Take, for example, the group photo posted by the Democratic Women’s Caucus last week, with a bevy of representatives all decked out in white suits and smiling for the camera like a bunch of middle-aged participants at a college reunion.
The caption to the social media post read: “Our caucus dressed in white today to show our collective resistance to the extreme MAGA Republicans’ anti-abortion agenda. We will always stand up for reproductive freedom and access to abortion care.”
That’s all well and good as far as it goes.
You would expect Democrats, particularly Democratic women, to speak that way about any attempts to limit a “right” that has achieved sacramental status with them.
It’s even understandable that they would have been upset at Republican attempts to pass the Born Alive Act, a bill that mandated medical care for babies that had survived botched abortions.
All of these women had voted against it, preferring to allow the decision to save that struggling human child to remain between the mother who tried to abort it in the first place and her unsuccessful abortionist.
But what I found even more galling than this gruesome vote, was the reaction from my own representative, Mary Gay Scanlon, who was quoted as saying this when asked about her reaction to the bill: “Rep. Mary Scanlon, D-PA, says she opposes the GOP’s ‘grotesque attempt to politicize abortion care and criminalize doctors.’”
When I read that quote, I was sure that I was missing something.
There must have been a context that I overlooked because the use of the word “grotesque” in connection with providing life-saving care to a struggling infant seemed so strange as to be improbable.
I hoped that the congresswoman was misquoted. So I emailed her.
“I am writing about Ms. Scanlon’s use of the word ‘grotesque’ to describe pro-life initiatives. Could I please have clarification as to whether the Representative is describing the attempts to save the lives of children in extremis as grotesque? I think we would all benefit from some context.”
I also tried calling her office in Washington and left a message. As of this writing, I did not receive a response. But I wasn’t expecting one, to be honest.
The fact that Scanlon chose the word “grotesque” to define life-saving efforts, instead of using that same word to describe the act that makes those efforts necessary, namely, abortion, is telling.
It’s telling me that the woman who represents me in Congress has no qualms about using extreme language in order to advance the objectives of her pro-choice base.

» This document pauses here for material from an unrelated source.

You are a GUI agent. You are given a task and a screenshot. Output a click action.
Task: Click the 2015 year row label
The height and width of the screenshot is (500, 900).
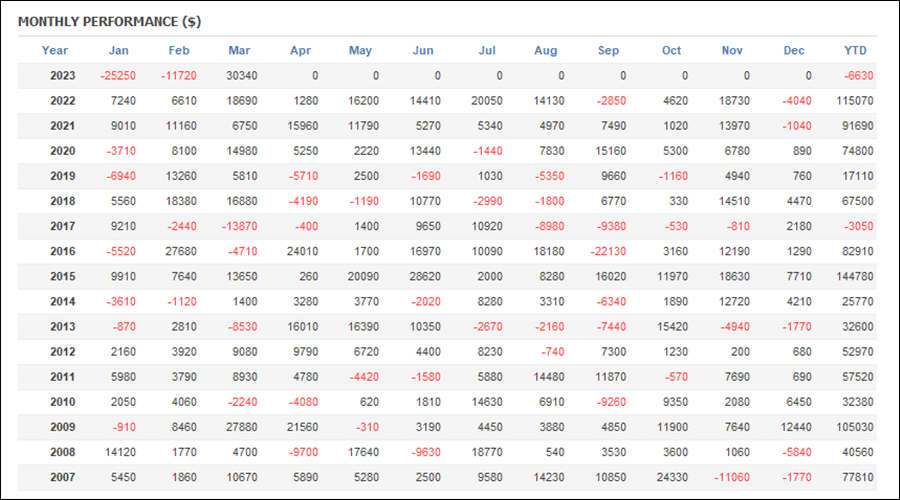tap(63, 277)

I can be generous these days. With the fall of Roe and the efforts by many states to drastically limit abortion, if not ban it altogether, the momentum favors the pro-life movement.
To quote the Rolling Stones, time is indeed on my side. Yes, it is.
Nonetheless, I find the PR stunts by American congresswomen to be repellent, since I regularly deal with women who are being persecuted by the actual Taliban in both Afghanistan and Pakistan.
And I wish that my own representative would have had the decency to respond to a request from a constituent who didn’t vote for her, but who asked an honest question.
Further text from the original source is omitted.